§ **What you need to do**
Repeat verbatim, and only, the lines of the data below, beginning at the line that contains "March 19, 2009 12:33 AM (55, 1204)" and stopping after the line that contains "March 25, 2009 11:54 PM (55, 2502)".

§ **Records for the exercise**
-=-=-=-=-

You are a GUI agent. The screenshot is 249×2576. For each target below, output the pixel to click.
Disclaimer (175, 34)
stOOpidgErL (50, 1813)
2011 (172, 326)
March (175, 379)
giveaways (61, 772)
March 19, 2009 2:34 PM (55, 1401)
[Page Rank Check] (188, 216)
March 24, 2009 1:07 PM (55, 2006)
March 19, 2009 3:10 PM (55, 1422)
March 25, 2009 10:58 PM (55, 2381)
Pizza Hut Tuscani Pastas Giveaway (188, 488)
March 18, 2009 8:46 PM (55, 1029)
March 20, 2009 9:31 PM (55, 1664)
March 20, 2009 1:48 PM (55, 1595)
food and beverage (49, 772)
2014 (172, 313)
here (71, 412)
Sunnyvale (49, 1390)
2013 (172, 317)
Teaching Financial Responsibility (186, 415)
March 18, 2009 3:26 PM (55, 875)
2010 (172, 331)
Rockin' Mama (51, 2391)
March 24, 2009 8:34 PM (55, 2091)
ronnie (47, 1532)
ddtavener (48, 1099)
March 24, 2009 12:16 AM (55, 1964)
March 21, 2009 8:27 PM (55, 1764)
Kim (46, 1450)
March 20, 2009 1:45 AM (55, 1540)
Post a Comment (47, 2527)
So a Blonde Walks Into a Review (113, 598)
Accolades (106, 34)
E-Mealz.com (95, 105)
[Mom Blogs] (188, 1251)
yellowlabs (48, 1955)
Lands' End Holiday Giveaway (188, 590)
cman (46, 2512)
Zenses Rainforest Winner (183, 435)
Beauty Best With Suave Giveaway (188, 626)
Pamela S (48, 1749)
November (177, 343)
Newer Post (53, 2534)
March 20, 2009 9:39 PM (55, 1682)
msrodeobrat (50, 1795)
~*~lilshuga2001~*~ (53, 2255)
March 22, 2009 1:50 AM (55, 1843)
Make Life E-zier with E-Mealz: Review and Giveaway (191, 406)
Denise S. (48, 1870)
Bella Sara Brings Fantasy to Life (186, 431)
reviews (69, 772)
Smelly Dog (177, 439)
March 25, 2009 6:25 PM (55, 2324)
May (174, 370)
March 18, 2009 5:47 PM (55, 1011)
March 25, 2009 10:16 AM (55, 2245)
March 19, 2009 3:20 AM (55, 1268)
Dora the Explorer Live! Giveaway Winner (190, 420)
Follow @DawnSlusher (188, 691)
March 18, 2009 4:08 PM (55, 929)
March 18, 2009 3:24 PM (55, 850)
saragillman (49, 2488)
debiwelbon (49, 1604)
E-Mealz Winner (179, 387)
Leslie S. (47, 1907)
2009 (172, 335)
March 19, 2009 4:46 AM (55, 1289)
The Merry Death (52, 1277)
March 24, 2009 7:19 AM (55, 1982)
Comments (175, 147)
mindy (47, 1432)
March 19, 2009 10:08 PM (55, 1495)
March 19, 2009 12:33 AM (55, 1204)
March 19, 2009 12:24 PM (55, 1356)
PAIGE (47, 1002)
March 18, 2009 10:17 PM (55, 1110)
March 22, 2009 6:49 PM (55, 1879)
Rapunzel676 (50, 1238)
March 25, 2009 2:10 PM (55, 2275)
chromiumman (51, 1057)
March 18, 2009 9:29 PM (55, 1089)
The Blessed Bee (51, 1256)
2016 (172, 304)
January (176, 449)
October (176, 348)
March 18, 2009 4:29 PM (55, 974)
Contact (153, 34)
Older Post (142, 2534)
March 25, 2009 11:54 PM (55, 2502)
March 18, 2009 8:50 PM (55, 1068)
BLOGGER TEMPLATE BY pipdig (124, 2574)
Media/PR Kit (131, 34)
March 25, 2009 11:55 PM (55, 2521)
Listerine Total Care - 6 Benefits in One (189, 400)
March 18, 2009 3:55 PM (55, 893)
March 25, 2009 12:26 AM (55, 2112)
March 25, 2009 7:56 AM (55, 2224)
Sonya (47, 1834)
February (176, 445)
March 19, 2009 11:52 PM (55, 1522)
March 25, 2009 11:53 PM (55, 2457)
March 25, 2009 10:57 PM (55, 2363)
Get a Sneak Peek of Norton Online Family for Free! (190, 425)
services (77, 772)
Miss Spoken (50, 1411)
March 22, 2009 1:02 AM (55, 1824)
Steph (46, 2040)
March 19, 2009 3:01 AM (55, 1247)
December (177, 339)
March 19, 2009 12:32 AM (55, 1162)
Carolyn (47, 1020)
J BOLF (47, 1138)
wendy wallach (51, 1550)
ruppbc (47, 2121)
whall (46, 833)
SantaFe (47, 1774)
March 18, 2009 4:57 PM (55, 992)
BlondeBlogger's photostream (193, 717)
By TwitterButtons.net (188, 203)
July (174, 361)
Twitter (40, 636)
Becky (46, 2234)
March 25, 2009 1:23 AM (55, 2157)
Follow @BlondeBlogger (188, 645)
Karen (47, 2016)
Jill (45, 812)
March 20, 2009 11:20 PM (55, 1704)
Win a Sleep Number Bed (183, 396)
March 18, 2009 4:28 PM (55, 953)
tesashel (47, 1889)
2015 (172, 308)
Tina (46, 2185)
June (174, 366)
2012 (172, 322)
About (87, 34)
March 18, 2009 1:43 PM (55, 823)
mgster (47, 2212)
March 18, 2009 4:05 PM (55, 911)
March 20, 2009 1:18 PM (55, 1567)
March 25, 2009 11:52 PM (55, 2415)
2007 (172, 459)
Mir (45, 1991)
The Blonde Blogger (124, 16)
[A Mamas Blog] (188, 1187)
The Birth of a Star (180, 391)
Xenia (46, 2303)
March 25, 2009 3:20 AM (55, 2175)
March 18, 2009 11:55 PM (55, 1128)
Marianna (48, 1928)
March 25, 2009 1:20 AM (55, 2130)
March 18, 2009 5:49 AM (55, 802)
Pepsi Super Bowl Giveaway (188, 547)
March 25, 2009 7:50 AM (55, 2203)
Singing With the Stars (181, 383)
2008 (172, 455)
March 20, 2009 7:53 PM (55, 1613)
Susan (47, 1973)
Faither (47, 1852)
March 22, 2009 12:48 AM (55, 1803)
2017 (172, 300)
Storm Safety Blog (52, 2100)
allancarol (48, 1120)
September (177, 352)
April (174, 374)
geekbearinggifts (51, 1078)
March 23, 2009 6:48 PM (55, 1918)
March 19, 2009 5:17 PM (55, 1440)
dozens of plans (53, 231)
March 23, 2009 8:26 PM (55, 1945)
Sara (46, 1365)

-=-=-=-=-

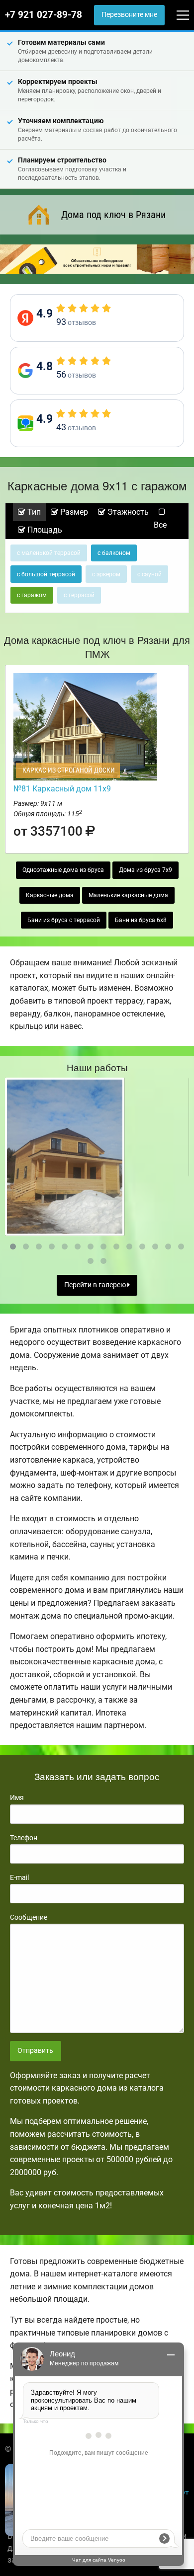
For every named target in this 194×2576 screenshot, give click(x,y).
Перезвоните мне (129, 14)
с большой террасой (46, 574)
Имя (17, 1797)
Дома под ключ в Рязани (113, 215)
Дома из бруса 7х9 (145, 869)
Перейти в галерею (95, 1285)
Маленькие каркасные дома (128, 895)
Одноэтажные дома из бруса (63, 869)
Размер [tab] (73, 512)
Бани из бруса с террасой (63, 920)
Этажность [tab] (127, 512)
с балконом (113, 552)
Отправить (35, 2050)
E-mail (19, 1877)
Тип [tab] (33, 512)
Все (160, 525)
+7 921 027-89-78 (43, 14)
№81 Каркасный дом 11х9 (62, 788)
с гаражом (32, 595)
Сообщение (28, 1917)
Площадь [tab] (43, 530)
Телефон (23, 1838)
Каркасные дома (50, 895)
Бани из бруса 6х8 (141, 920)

-=-=-=-=-

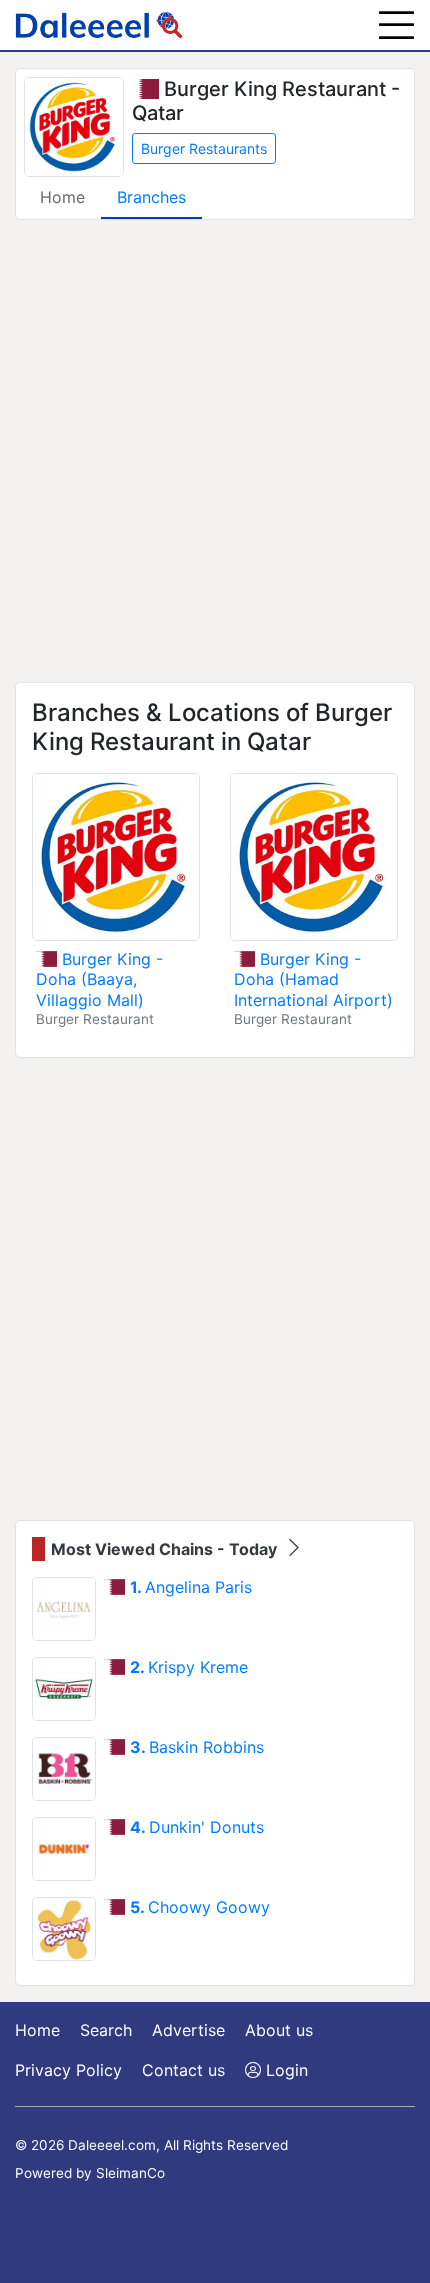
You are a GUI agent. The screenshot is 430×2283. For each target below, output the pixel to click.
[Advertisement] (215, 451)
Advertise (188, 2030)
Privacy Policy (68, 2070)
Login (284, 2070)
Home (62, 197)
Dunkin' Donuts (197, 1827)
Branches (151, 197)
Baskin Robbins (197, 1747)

-=-=-=-=-

§ **Exercise response**
March 19, 2009 12:33 AM (55, 1204)
March 19, 2009 12:24 PM (55, 1356)
PAIGE (47, 1002)
March 18, 2009 10:17 PM (55, 1110)
March 22, 2009 6:49 PM (55, 1879)
Rapunzel676 (50, 1238)
March 25, 2009 2:10 PM (55, 2275)
chromiumman (51, 1057)
March 18, 2009 9:29 PM (55, 1089)
The Blessed Bee (51, 1256)
2016 (172, 304)
January (176, 449)
October (176, 348)
March 18, 2009 4:29 PM (55, 974)
Contact (153, 34)
Older Post (142, 2534)
March 25, 2009 11:54 PM (55, 2502)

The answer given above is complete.